<p class="spot_post_date">2021.06.17. <span class="lt_bar"><span>55,060</span>read</span></p>
I want to extract date in that code
It can’t extract date that setting Item date selector to p.spot_post_date
.
How can I delete <span>
tag?
<p class="spot_post_date">2021.06.17. <span class="lt_bar"><span>55,060</span>read</span></p>
I want to extract date in that code
It can’t extract date that setting Item date selector to p.spot_post_date
.
How can I delete <span>
tag?
When you select the date with p.spot_post_date
you’ll get the following string:
2021.06.17. 55,060read
You can delete span elements using Feed Creator’s cleanup by entering p span
in the “Source HTML: Remove elements (CSS)” field.
However, doing so will leave with you with the following string:
2021.06.17.
PHP’s strtotime doesn’t recognise the Y.M.D format, it recognises Y-M-D (with dashes).
So you’ll have to use Feed Creator’s “Item date format” field to guide it. You can enter something like this:
Y.m.d+
The plus (+) sign at the end tells it to ignore the rest of the string, so you can use it even without removing the span elements.
So you enter two pieces of information for the date:
p.spot_post_date
Y.m.d+
Thank you so much! please solve this one too!
https://forum.fivefilters.org/t/failed-to-fetch-url-why/1226/3
I’m having a similar issue to extract the date from the following html:
<div class="author-date">By <span class="author">John Doe</span> on 05/26/2023</div>
I’m using the following options in Feed Creator:
I’m adding the + sign to ignore anything coming before the date, but it’s not working.
Any other options to extract the date?
Thanks.
It doesn’t look like you can isolate the date using CSS selectors for the HTML you’ve provided. So I don’t think you can get the date to be parsed by Feed Creator.

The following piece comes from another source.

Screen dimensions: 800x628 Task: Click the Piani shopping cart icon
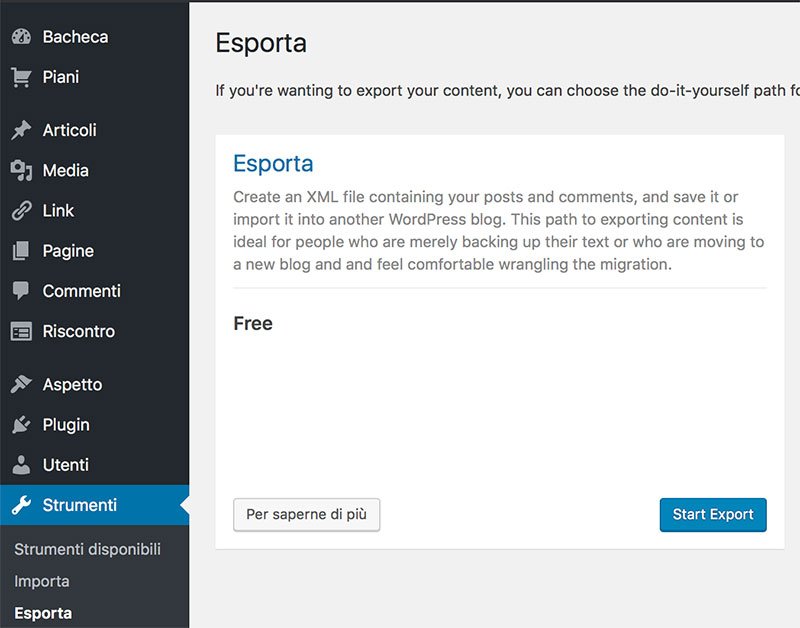point(21,77)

As for using the + sign, that’s part of PHP’s date format handling. It can be used for trailing data only, not leading data. From the docs:
+
If this format specifier is present, trailing data in the string will not cause an error, but a warning instead
You could try something like the following format, but I’m not sure if it will match all entries if the author names have more than 2/3 parts ***** m/d/Y
You might get more consistent results if you use Feed Creator’s cleanup to remove span.author
and then use a format like: **** m/d/Y
Both of your suggestions work perfectly. Thanks so much @fivefilters!